摘要

Lymphovascular invasion (LVI) in T1 esophagogastric adenocarcinoma may predict risk of recurrence despite definitive treatment with surgery or endoscopic resection. Podoplanin and CD34 are emerging biomarkers of lymphatic and blood vessel invasion, respectively, and could be adopted to refine LVI assessment. A consecutive series of 65 patients with T1 adenocarcinomas diagnosed at Nottingham University Hospitals were investigated. T1 tumors from 43/65 patients who received primary surgery only were suitable for LVI evaluation by hematoxylin and eosin (H&E) staining as well as by CD34 and Podoplanin immunohistochemistry. LVI was correlated to clinicopathological features and recurrence free survival. H&E staining detected LVI in 11.6% (5/43) of T1 tumors. CD34 and Podoplanin immunohistochemistry significantly improved LVI detection to 25.6% (11/43).
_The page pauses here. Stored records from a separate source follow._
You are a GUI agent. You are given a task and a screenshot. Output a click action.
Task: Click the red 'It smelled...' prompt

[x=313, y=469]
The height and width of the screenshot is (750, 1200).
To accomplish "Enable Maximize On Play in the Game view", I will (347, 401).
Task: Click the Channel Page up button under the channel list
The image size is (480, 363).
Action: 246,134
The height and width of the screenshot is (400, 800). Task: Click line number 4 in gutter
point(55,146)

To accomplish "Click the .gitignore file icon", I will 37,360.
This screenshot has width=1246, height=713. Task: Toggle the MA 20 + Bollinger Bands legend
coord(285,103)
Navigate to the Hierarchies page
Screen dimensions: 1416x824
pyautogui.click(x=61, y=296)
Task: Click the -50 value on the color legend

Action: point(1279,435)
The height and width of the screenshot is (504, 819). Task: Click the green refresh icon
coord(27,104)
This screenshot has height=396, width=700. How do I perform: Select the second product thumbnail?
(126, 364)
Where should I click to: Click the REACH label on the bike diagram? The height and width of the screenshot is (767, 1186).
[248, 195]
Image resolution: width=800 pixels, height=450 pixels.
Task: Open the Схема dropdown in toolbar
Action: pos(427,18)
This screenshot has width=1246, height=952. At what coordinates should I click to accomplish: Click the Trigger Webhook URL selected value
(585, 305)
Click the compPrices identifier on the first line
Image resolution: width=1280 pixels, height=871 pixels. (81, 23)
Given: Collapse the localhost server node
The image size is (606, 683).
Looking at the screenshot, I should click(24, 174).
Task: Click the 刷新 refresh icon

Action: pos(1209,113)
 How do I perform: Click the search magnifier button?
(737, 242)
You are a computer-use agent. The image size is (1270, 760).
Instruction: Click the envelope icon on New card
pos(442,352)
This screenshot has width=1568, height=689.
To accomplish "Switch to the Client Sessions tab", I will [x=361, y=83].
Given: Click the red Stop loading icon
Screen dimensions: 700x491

Compared with LVI by H&E, immunohistochemical evaluation of blood vessel invasion (CD34) or lymphatic vessel invasion (Podoplanin) was significantly associated with higher grade (P=0.005), submucosal invasion (T1b) (P=0.018), lymph node positivity (N1) (P=0.029) and poor recurrence free survival (P=0.0003). Our study provides evidence that CD34 and Podoplanin immunohistochemistry could improve LVI detection and allow better prognostication of patients and optimum selection of definitive treatment. Larger multicenter studies are required for further validation that could have significant clinical implications.